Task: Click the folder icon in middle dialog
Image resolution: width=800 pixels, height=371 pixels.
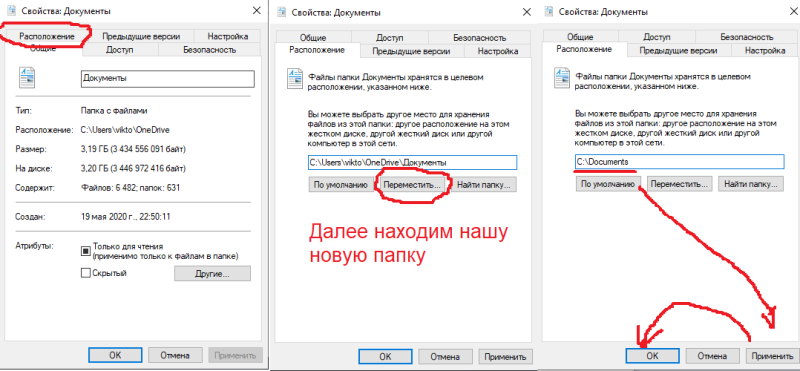Action: tap(295, 80)
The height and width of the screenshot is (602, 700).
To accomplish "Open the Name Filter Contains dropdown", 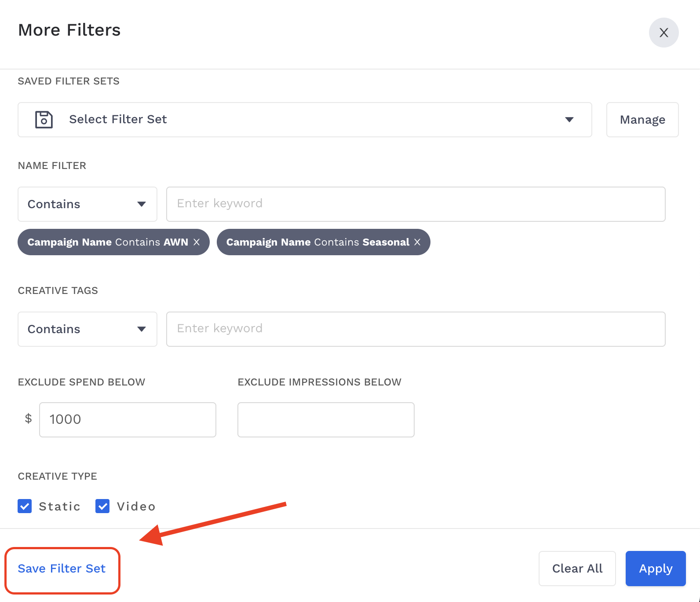I will 87,204.
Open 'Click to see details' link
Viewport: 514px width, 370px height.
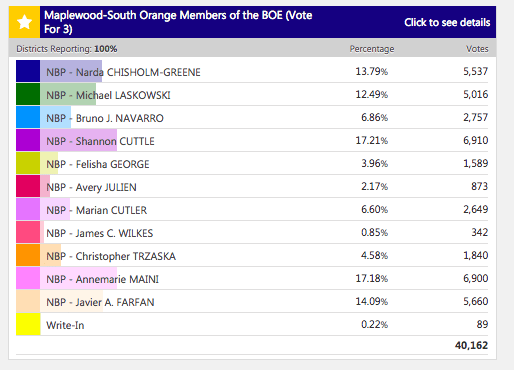447,22
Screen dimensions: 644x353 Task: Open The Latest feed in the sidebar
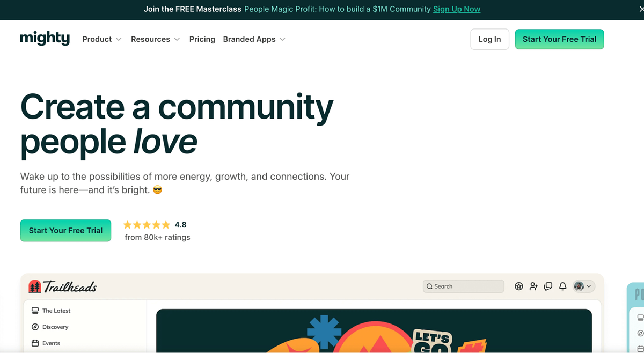tap(55, 310)
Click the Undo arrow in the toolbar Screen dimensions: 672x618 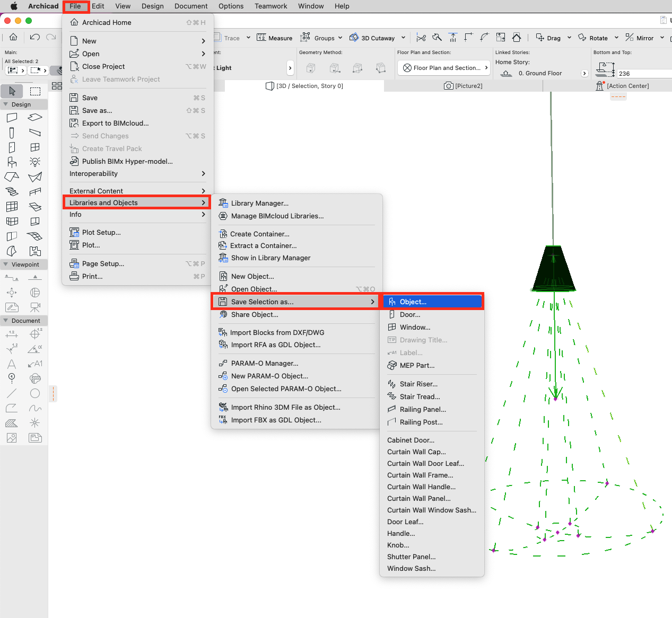[35, 37]
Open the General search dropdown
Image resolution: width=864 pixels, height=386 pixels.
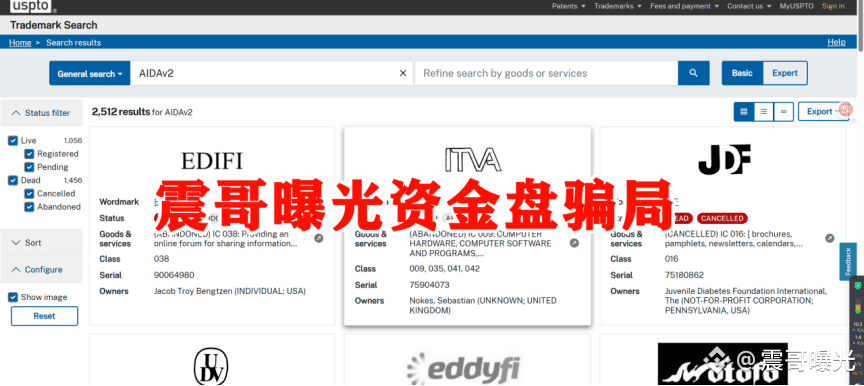[90, 73]
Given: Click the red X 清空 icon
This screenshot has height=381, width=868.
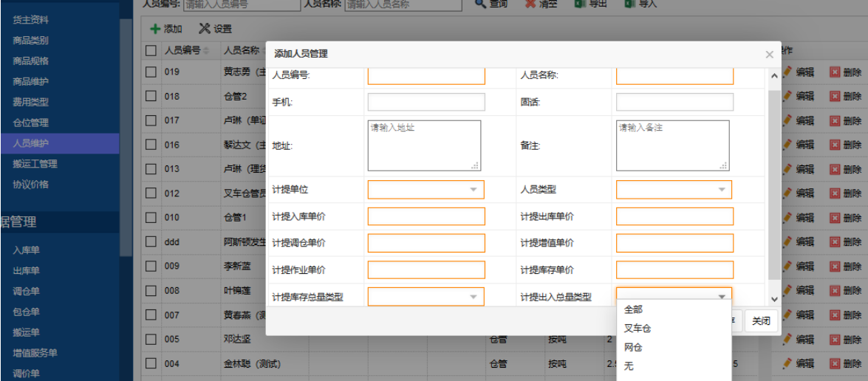Looking at the screenshot, I should [530, 4].
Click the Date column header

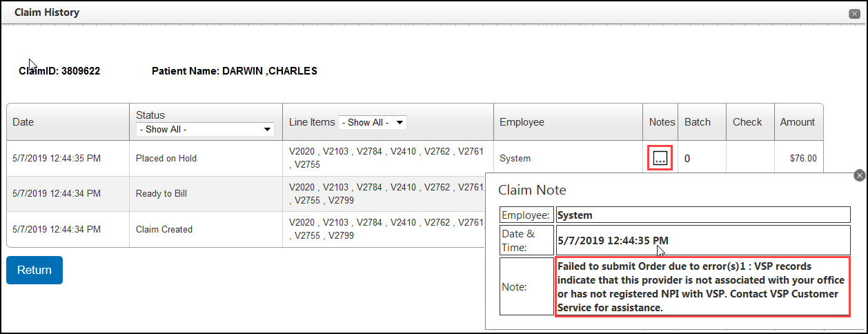click(x=23, y=122)
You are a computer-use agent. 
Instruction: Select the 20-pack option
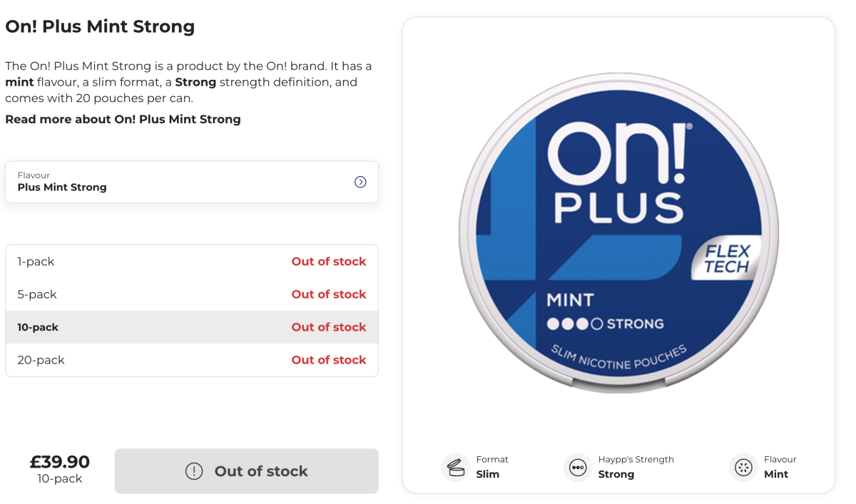192,360
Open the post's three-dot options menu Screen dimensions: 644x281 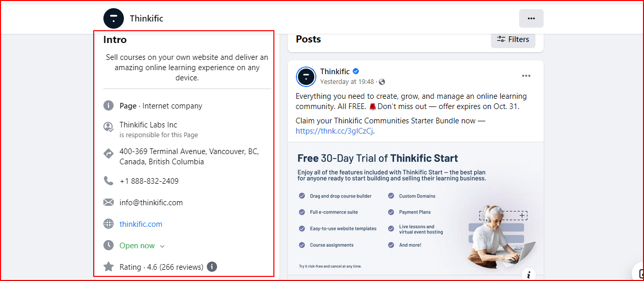[526, 76]
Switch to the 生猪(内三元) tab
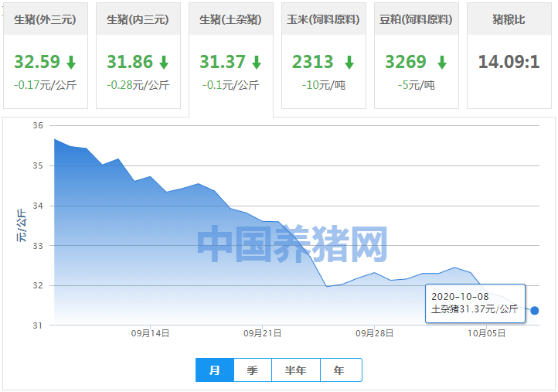 [x=138, y=19]
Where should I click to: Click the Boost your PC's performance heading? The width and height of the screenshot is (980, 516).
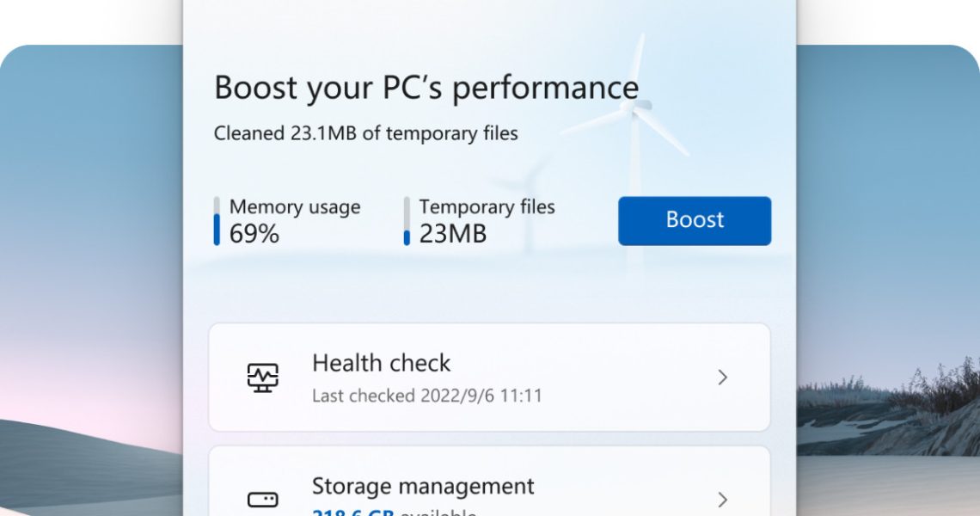pos(426,88)
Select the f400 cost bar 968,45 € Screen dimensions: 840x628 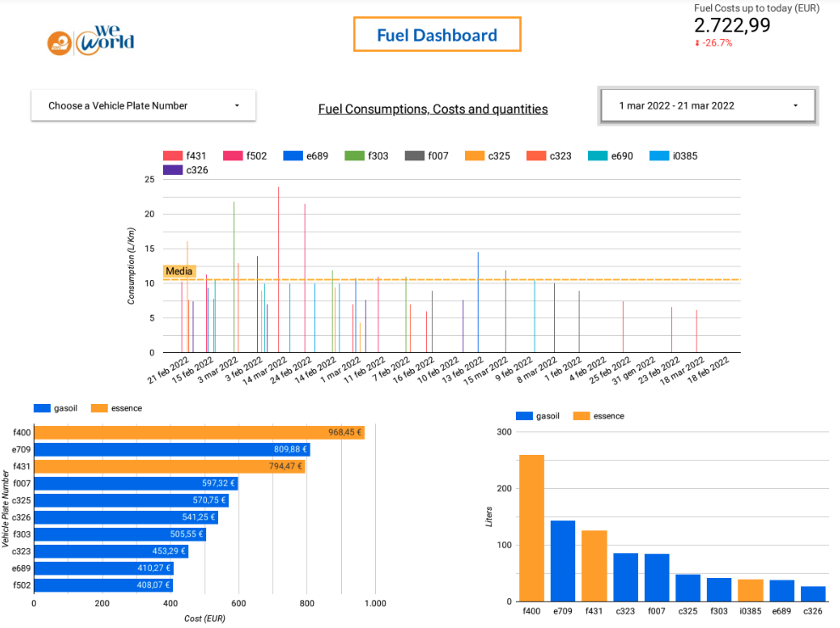tap(199, 433)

---+---

WHAT THE TASK REQUIRES.
Across the data, find each line that has "icon" in it and copy that line.

TASK SOLUTION.
Task: Click the folder icon in middle dialog
Given: Click the red X 清空 icon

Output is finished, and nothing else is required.